ObjectivesNon-alcoholic fatty liver disease (NAFLD) greatly affects cardiovascular disease, but evidence on the associations between NAFLD and markers of aortic calcification is limited. We aim to evaluate the association between NAFLD and aortic calcification in a cohort of Chinese adults using propensity score-matching (PSM) analysis.MethodsThis prospective cohort study involved adults who underwent health-screening examinations from 2009 to 2016. NAFLD was diagnosed by abdominal ultrasonography at baseline, and aortic calcification was identified using a VCT LightSpeed 64 scanner. Analyses included Cox proportional-hazards regression analysis and PSM with predefined covariates (age, gender, marital and smoking status, and use of lipid-lowering drugs) to achieve a 1:1 balanced cohort.ResultsOf the 6,047 eligible participants, 2,729 (45.13%) were diagnosed with NAFLD at baseline, with a median age of 49.0 years [interquartile range, 44.0–55.0]. We selected 2,339 pairs of participants with and without NAFLD at baseline for the PSM subpopulation. Compared with those without NAFLD, patients with NAFLD were at a higher risk of developing aortic calcification during follow-up; significant results were observed before and after matching, with the full-adjusted hazard ratios and corresponding 95% confidence intervals being 1.19 (1.02–1.38) and 1.18 (1.01–1.38), respectively (both p < 0.05).
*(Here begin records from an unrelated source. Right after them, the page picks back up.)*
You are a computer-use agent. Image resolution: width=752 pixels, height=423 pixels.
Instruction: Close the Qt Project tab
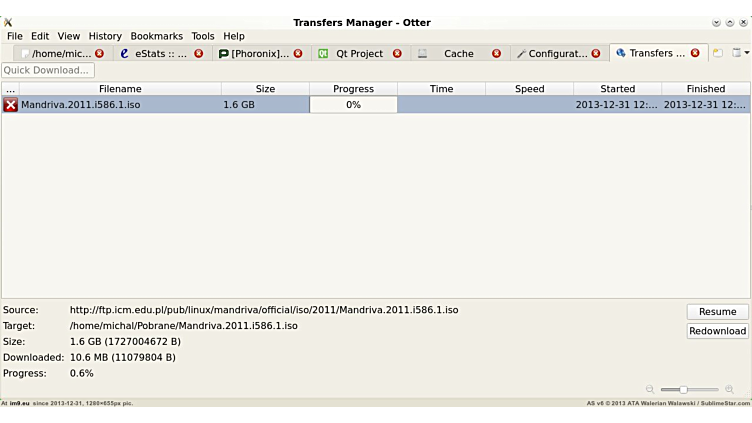(x=397, y=54)
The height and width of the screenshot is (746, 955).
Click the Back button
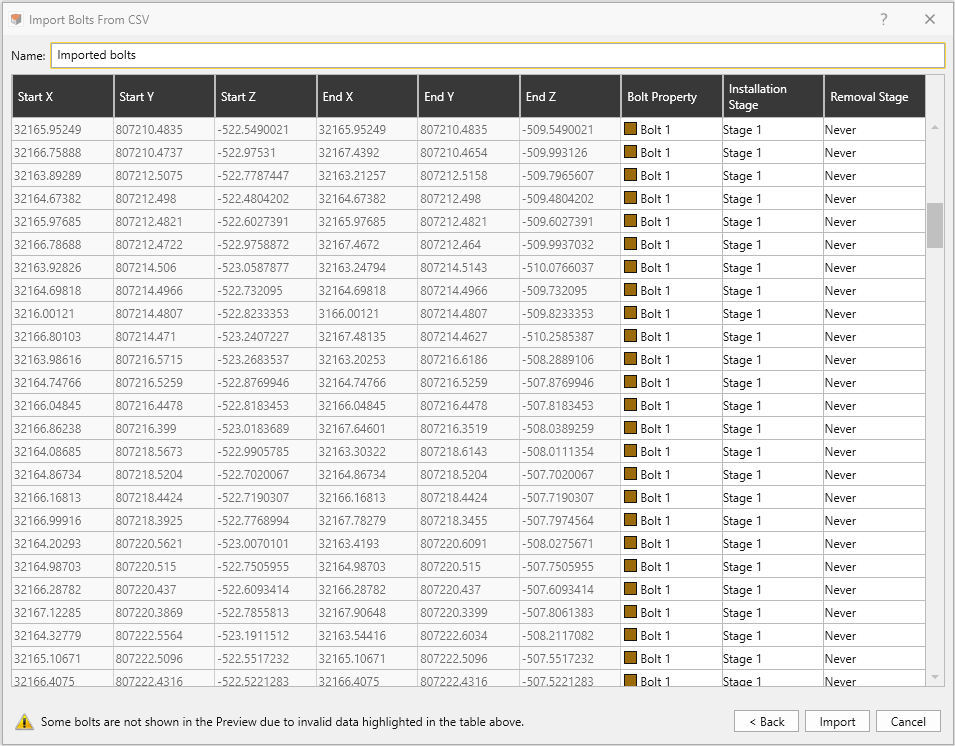coord(766,721)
In subgroup analyses, no interaction was detected according to age, gender, smoking status, body mass index, total cholesterol, low-density lipoprotein cholesterol, use of lipid-lowering drugs, hypertension, or type 2 diabetes.ConclusionsNAFLD may be independently associated with aortic calcification. Further studies are warranted to elucidate the possible underlying mechanisms.